▸ Document segment:
20% expenditure cut by government in the right direction – Analyst
Government’s decision to cut quarterly expenditure by an estimated 20% has been described as a major investor boost for the economy.
According to the CEO and Co-Founder of C-Energy Global Holdings and Investment Analyst, Mike Cobblah, government’s decision to reduce their projected expenditure by 20% is a move in the direct direction.
Making the assertion at a press briefing on Wednesday, January 19, the Finance Minister noted the move by government implies that government’s fiscal consolidation agenda is not going to be only revenue-led but also expenditure-focused.
“We are also strengthening expenditure management in 2022 and beyond. To ensure that we match all expenditures to revenue inflows, all expenditure commitments in 2022 will be adjusted to match revenue collection.
“Therefore, in accordance with Section 25 of the Public Financial Management Act (PFMA) law, the quarterly expenditure ceilings of the approved budget will include up to a 20% downward adjustment, beginning in the first quarter of 2022, in commitments across board for all covered entities benefiting from the 2022 Budget, subject to revenue performance,” he remarked.
“This means that our fiscal consolidation agenda is not going to be only revenue-led but also expenditure focused,” the Finance Minister added.
According to Mr Cobblah, the move will boost investor confidence and stabilize the economy following Fitch Ratings’ downgrade.
Read: Strong economic growth, domestic revenue mobilisation being Pursued – Prez Akufo-Addo
“The first thing to know is to cut your coat according to your size, so the Finance Minister’s 20% cut is a step in the right direction. That is a fantastic move, I mean to it is tell investors that we’ve realised there is a problem, so even though parliament has approved the entire budget , you are cutting it by 20%. 20% is very significant. Now, beyond the 20% what are we going to do to fix our revenue, what other measures are you going to put in place to make sure that you’re cutting your coat according to your size.
He has advised government to desist from embarking on a universal roadshow as a means of raising funds especially following Fitch’s downgrade of the economy.
According to him, such a move will prove futile and might hasten the country’s economic collapse.
Speaking in an interview, he stated that, the precarious economic situation the country finds itself calls for more bilateral deals.

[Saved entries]
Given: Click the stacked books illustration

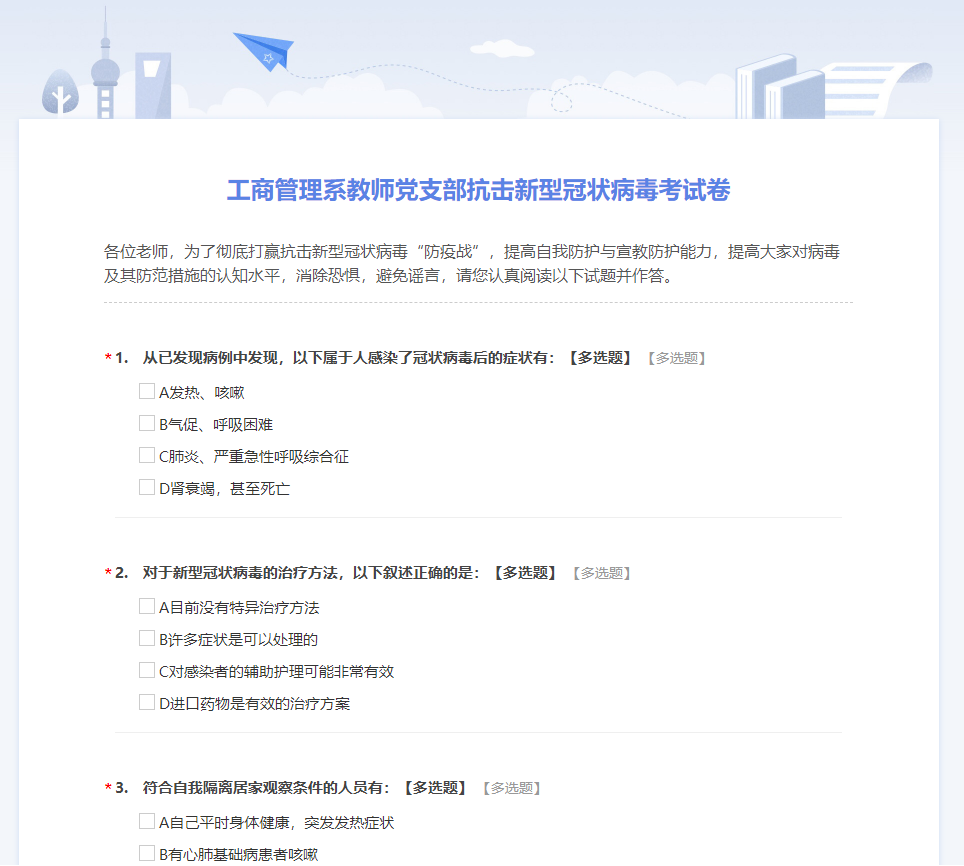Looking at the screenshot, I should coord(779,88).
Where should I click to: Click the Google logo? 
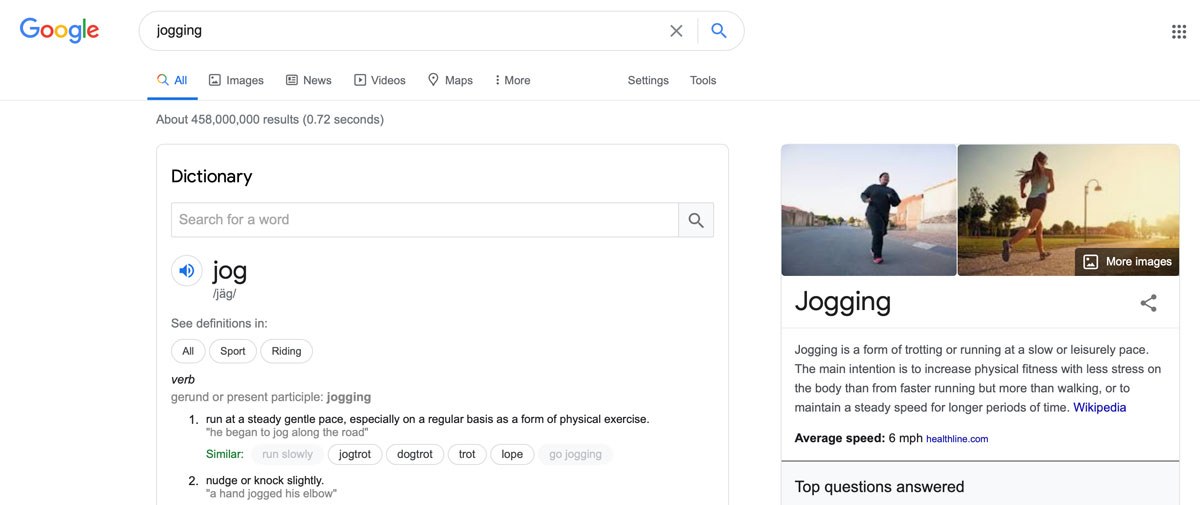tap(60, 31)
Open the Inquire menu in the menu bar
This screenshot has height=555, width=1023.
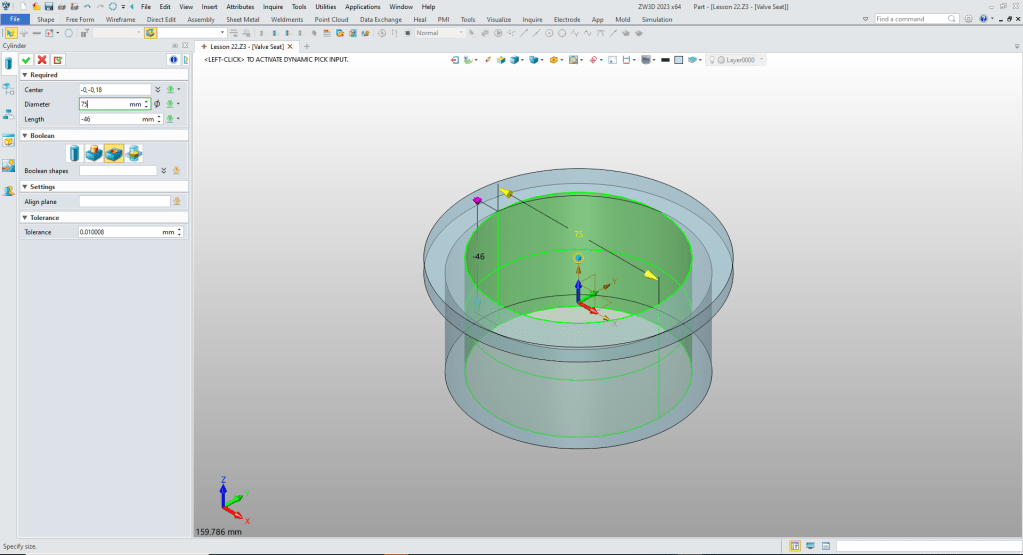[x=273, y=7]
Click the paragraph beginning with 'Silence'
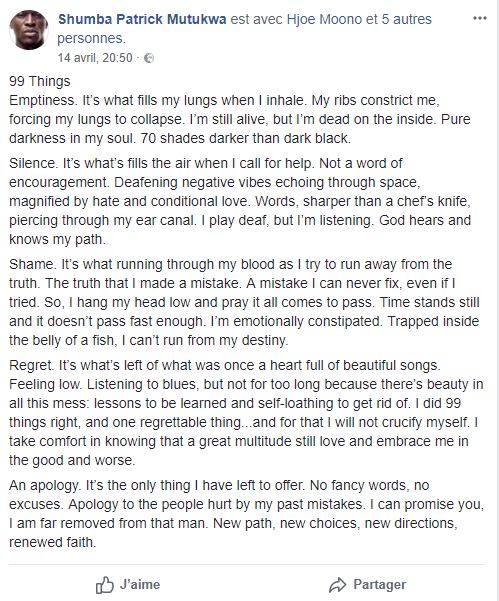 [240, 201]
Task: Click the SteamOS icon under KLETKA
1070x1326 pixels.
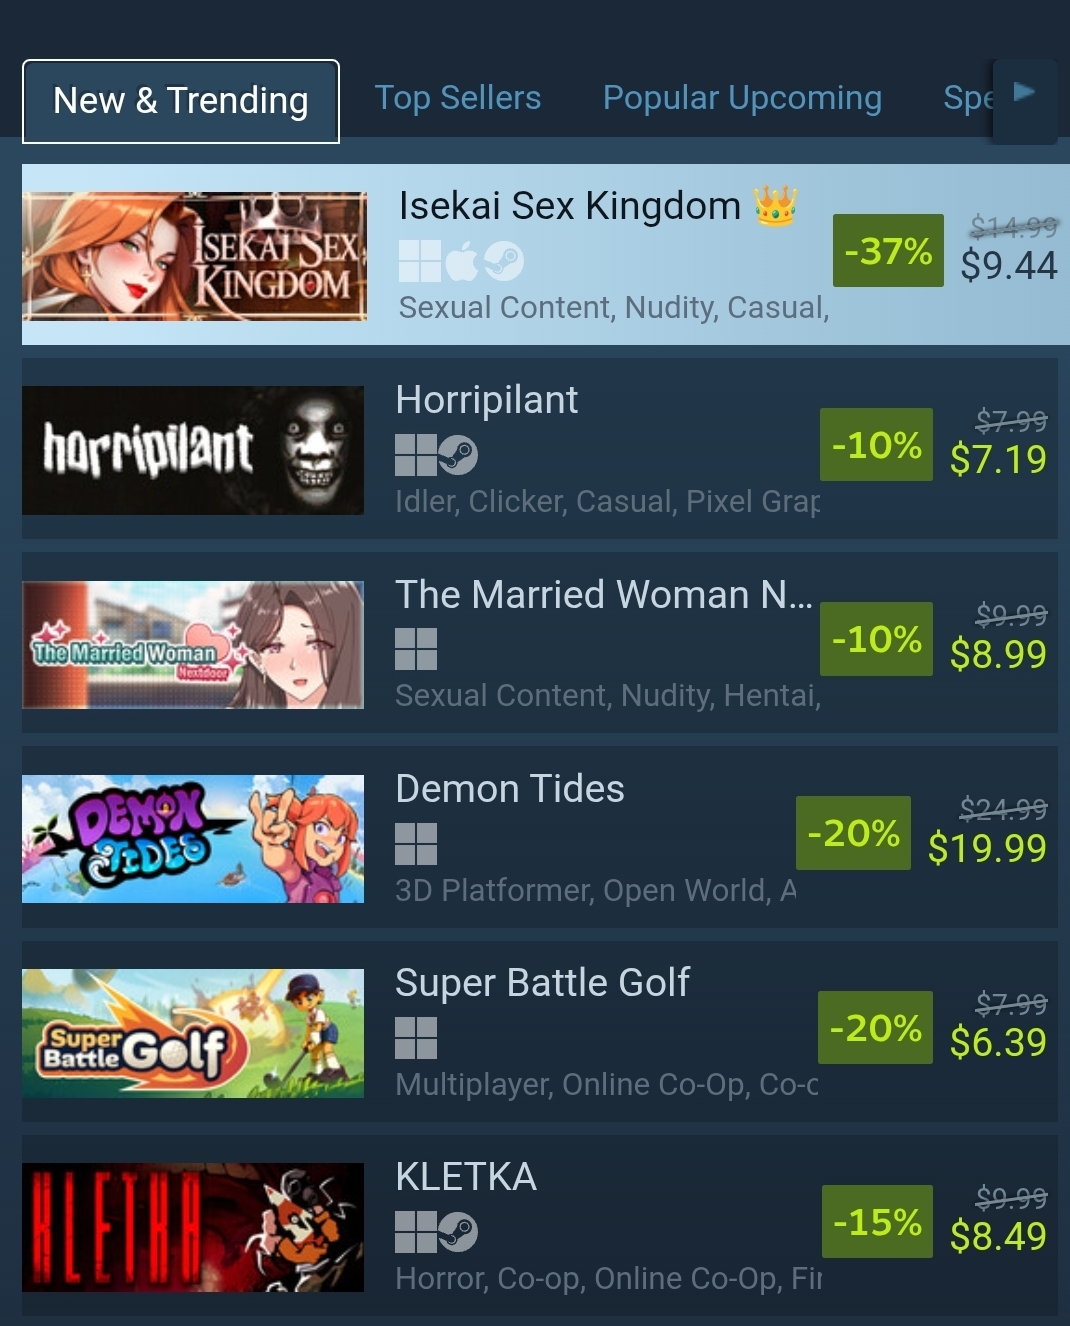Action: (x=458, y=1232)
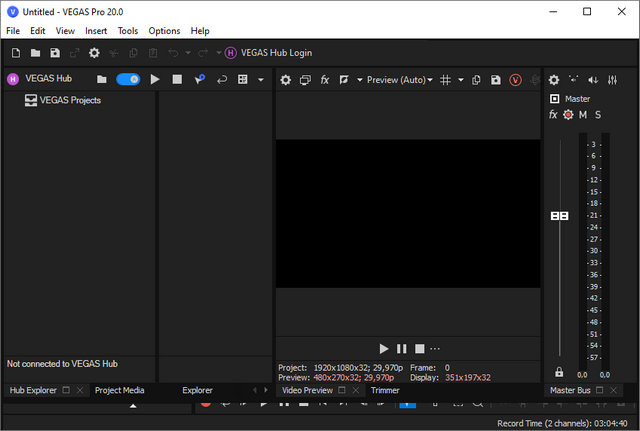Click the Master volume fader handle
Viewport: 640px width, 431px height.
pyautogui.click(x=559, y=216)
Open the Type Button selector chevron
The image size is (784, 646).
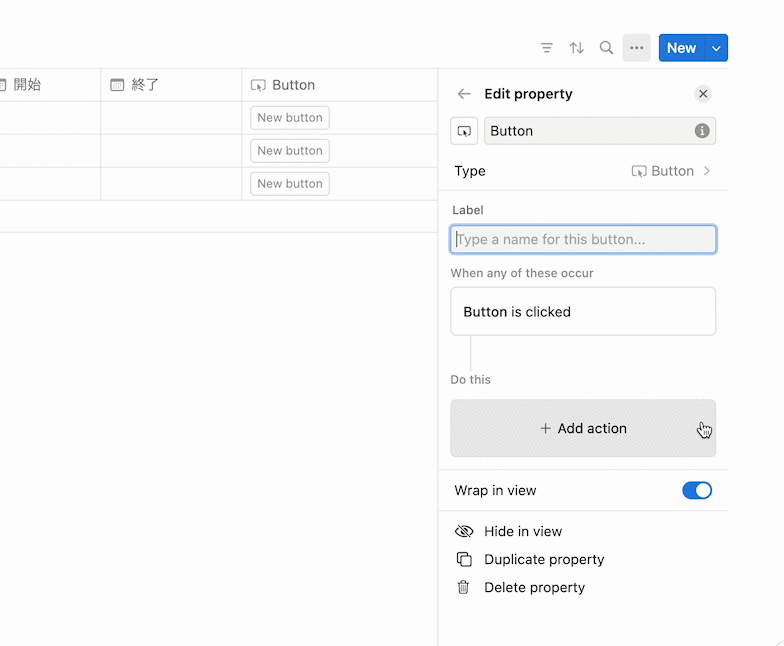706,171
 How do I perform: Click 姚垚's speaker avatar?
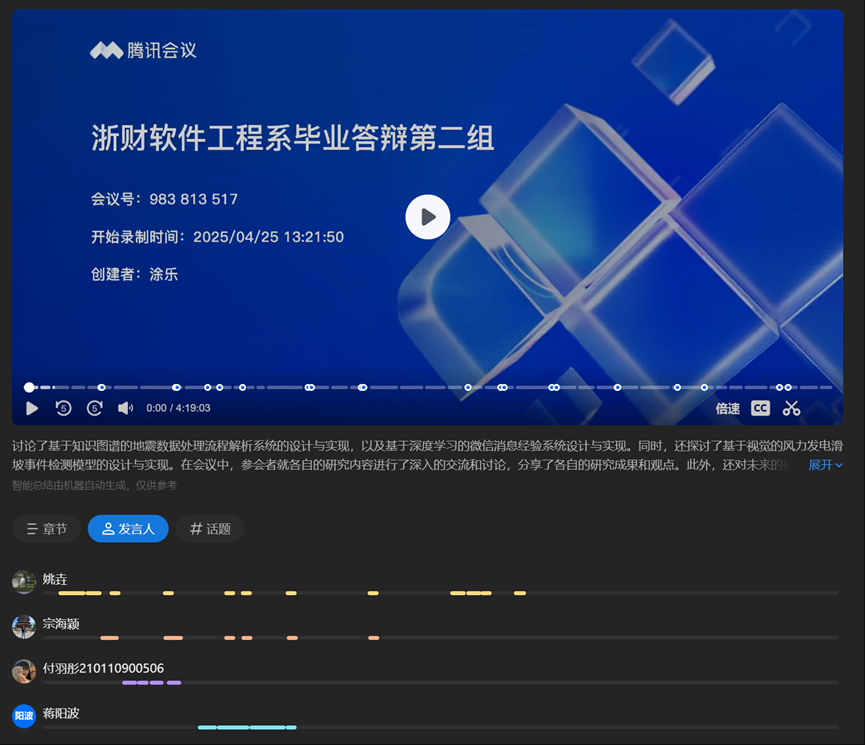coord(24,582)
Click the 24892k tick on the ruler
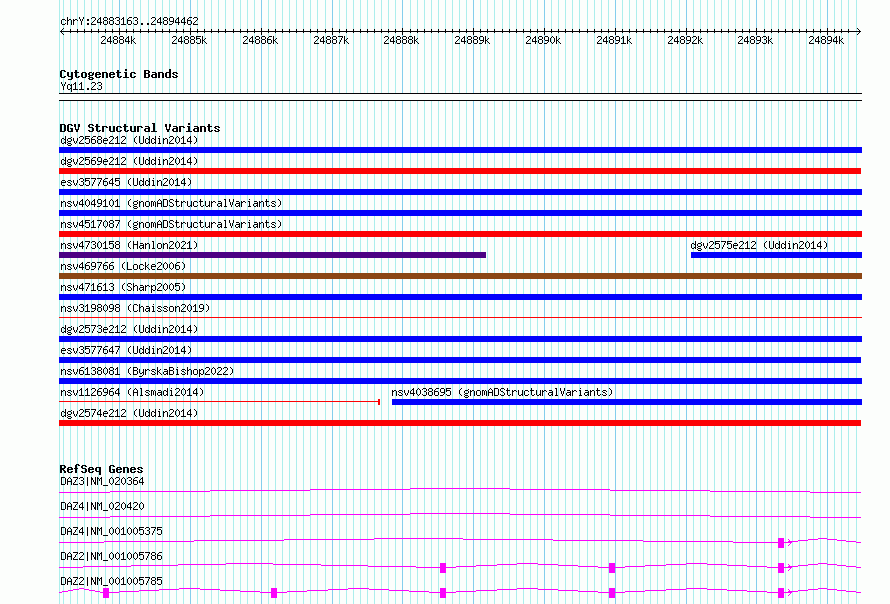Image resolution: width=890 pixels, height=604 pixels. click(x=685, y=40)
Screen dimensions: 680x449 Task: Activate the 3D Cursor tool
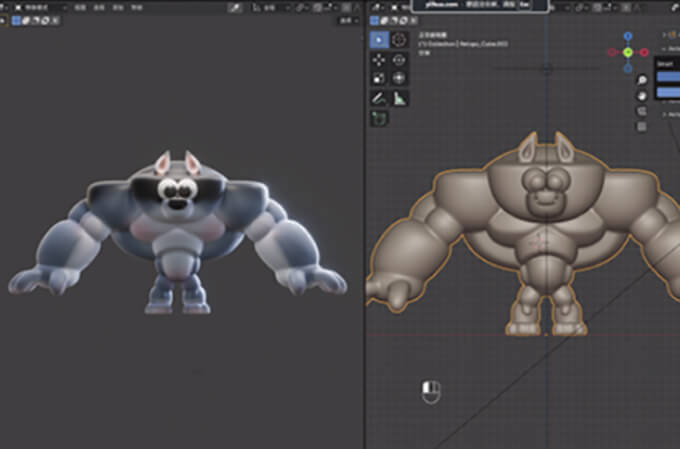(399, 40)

▸ Problems to work on:
1. In the article on the government's 20% expenditure cut, which section of which law is the adjustment to the quarterly expenditure ceilings made in accordance with?
2. From the article on the government's 20% expenditure cut, print the passage that begins at the words "Making the assertion" and stops after the words "but also expenditure-focused.".

▸ Answers by item:
1. Section 25 of the Public Financial Management Act (PFMA).

2.
Making the assertion at a press briefing on Wednesday, January 19, the Finance Minister noted the move by government implies that government’s fiscal consolidation agenda is not going to be only revenue-led but also expenditure-focused.